To do
Rewrite the items from the line holding "1295x924 pixels." through the end of the items, inclusive, swapping "arrow" for "caret" and leaving everything else unchanged.

[Start of Records supplied]

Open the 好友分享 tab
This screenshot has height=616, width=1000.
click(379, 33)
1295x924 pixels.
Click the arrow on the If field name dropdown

[End of Records supplied]

The reply
1295x924 pixels.
Click the caret on the If field name dropdown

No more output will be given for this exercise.